(TASK TO CARRY OUT)
For each line below that includes the string "announcement", show the whole line.

(DATA RECORDS)
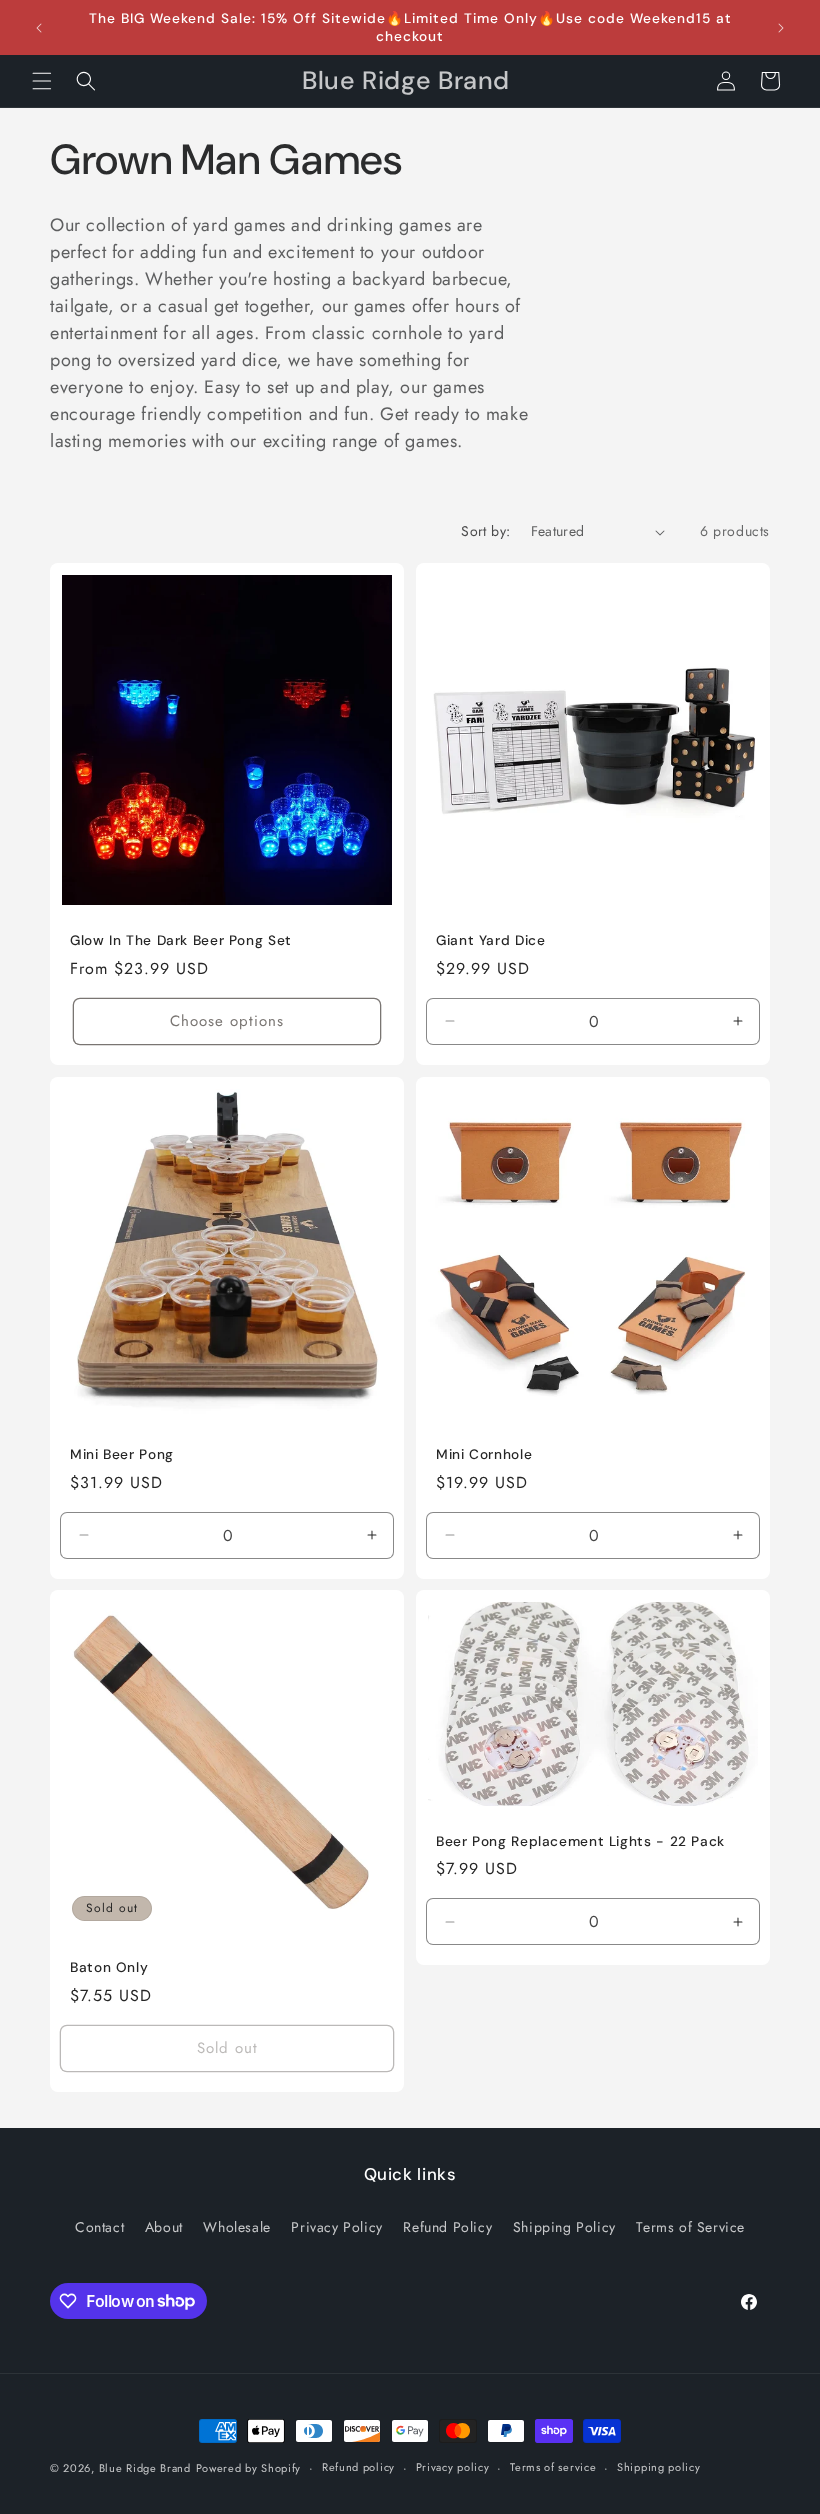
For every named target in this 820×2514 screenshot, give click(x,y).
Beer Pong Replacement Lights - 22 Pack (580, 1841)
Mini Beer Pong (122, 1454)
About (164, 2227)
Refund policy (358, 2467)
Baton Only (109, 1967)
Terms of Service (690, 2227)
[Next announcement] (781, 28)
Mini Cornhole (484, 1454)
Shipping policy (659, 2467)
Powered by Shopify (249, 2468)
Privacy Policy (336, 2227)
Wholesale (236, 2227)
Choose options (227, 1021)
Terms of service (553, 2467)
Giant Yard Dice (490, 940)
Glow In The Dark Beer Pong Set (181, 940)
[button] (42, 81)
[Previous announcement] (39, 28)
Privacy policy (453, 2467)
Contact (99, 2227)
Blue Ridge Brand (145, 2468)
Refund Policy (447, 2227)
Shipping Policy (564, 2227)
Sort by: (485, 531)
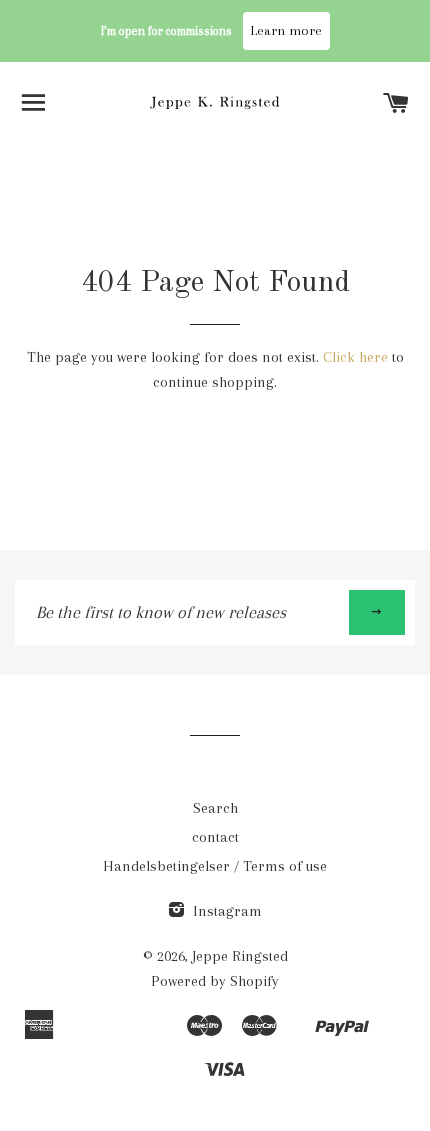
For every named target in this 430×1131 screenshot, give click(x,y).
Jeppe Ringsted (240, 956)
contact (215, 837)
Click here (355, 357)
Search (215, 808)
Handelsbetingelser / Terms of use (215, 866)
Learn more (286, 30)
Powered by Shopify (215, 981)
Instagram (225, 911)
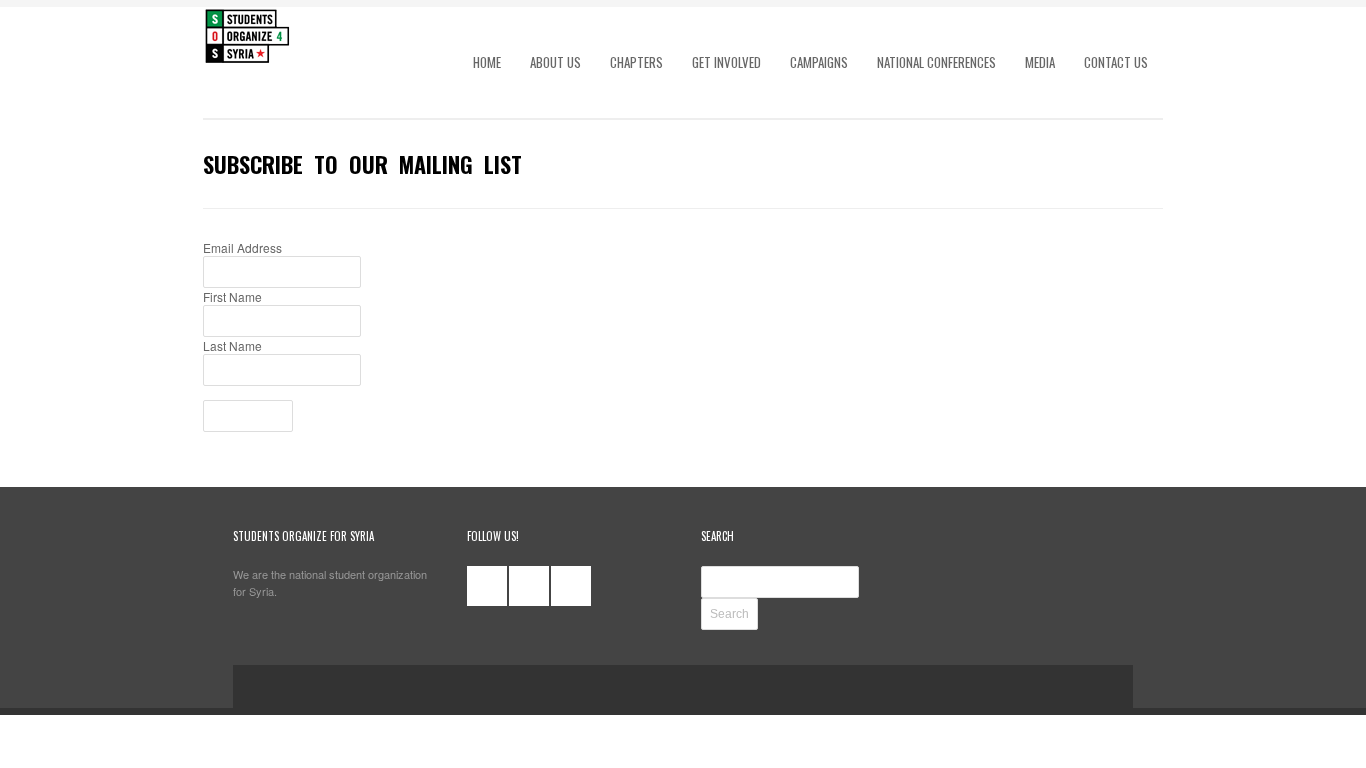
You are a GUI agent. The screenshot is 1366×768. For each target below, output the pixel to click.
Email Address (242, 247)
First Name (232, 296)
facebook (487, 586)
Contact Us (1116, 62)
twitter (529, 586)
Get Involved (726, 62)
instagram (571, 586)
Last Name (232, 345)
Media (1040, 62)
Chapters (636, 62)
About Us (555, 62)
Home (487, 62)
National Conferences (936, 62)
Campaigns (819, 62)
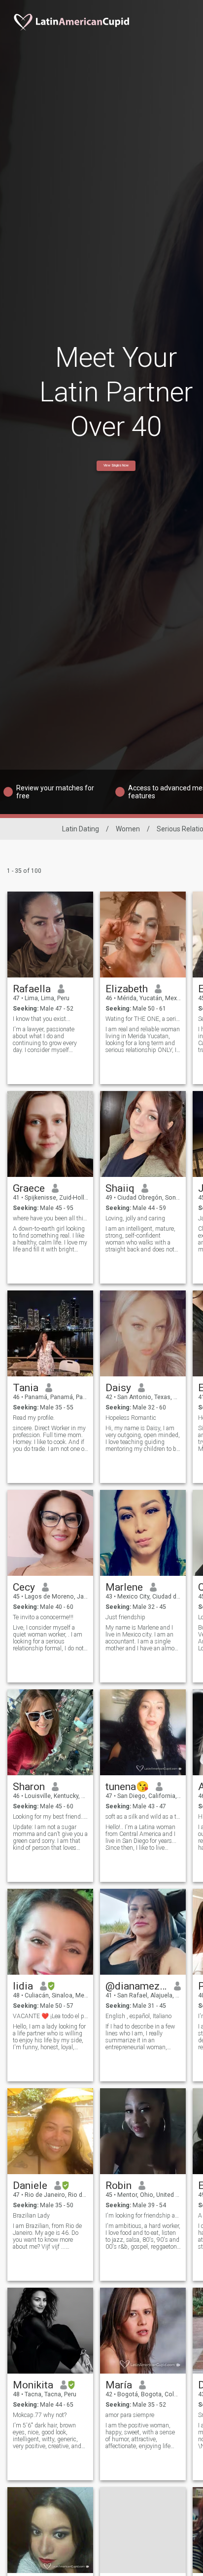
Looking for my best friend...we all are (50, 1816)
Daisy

(SOLUTION TO THIS TASK)
[Next announcement] (781, 28)
[Previous announcement] (39, 28)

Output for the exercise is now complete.